Exercise directions
In the article below about the SpaceX crew reaching the space station, copy out word for word the passage that opens with the words containing "The three Americans" and closes with "plush Baby Yoda.".

Extracted text
African-American astronaut pilots SpaceX capsule to International Space Station
Free Press staff, wire reports | 11/19/2020, 6 p.m.
CAPE CANAVERAL, Fla. - SpaceX’s newly launched capsule with four astronauts arrived Monday at the International Space Station, piloted by Navy Cmdr. Victor Glover, 44.
Cmdr. Glover, the lone space rookie among the diverse crew that includes a woman and an astronaut from Japan, will be the first African-American astronaut to move into the Space Station for a long stay.
The Dragon capsule pulled up and docked late Monday night, following a 27-hour, completely automated flight from NASA’s Kennedy Space Center. The linkup occurred 262 miles above Idaho.
“Oh, what a good voice to hear,” Space Station astronaut Kate Rubins called out when the Dragon’s commander, Col. Mike Hopkins, first made radio contact.
“We can’t wait to have you on board,” she added after the two spacecraft were latched together.
This is the second astronaut mission for SpaceX. But it’s the first time Elon Musk’s company delivered a crew for a full half-year station stay. The two-pilot test flight earlier this year lasted two months.
The three Americans and one Japanese astronaut will remain at the orbiting lab until their replacements arrive on another Dragon in April. And so it will go, with SpaceX — and eventually Boeing — transporting astronauts to and from the station for NASA.
This regular taxi service got underway with Sunday night’s launch.
Col. Hopkins and his crew — Cmdr. Glover, Shannon Walker and Japan’s Soichi Noguchi — join two Russians and one American who flew to the space station last month from Kazakhstan. Cmdr. Glover was presented his gold astronaut pin Monday.
The four named their capsule Resilience to provide hope and inspiration during an especially difficult year for the whole world. They broadcast a tour of their capsule Monday, showing off the touchscreen controls, storage areas and their zero gravity indicator: A small, plush Baby Yoda.
Ms. Walker said it was a little tighter for them than for the two astronauts on the test flight.
“We sort of dance around each other to stay out of each other’s way,” she said.

Dataset section
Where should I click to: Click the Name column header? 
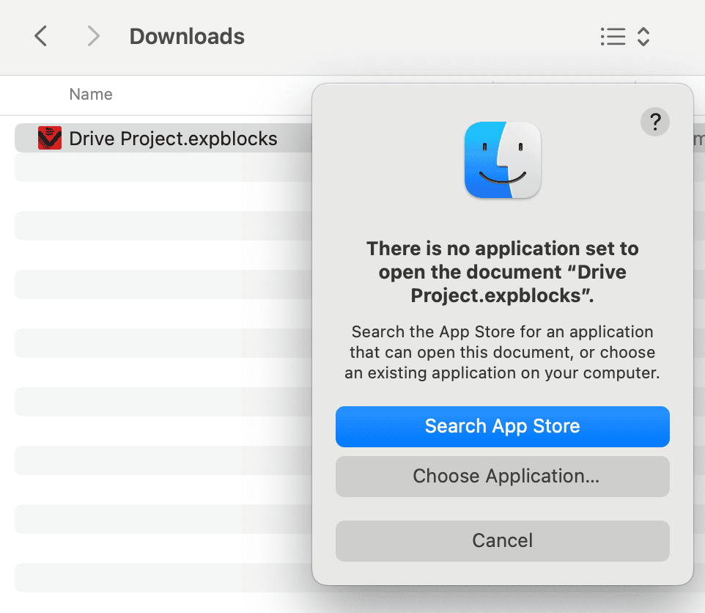[x=90, y=94]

Task response
The three Americans and one Japanese astronaut will remain at the orbiting lab until their replacements arrive on another Dragon in April. And so it will go, with SpaceX — and eventually Boeing — transporting astronauts to and from the station for NASA.
This regular taxi service got underway with Sunday night’s launch.
Col. Hopkins and his crew — Cmdr. Glover, Shannon Walker and Japan’s Soichi Noguchi — join two Russians and one American who flew to the space station last month from Kazakhstan. Cmdr. Glover was presented his gold astronaut pin Monday.
The four named their capsule Resilience to provide hope and inspiration during an especially difficult year for the whole world. They broadcast a tour of their capsule Monday, showing off the touchscreen controls, storage areas and their zero gravity indicator: A small, plush Baby Yoda.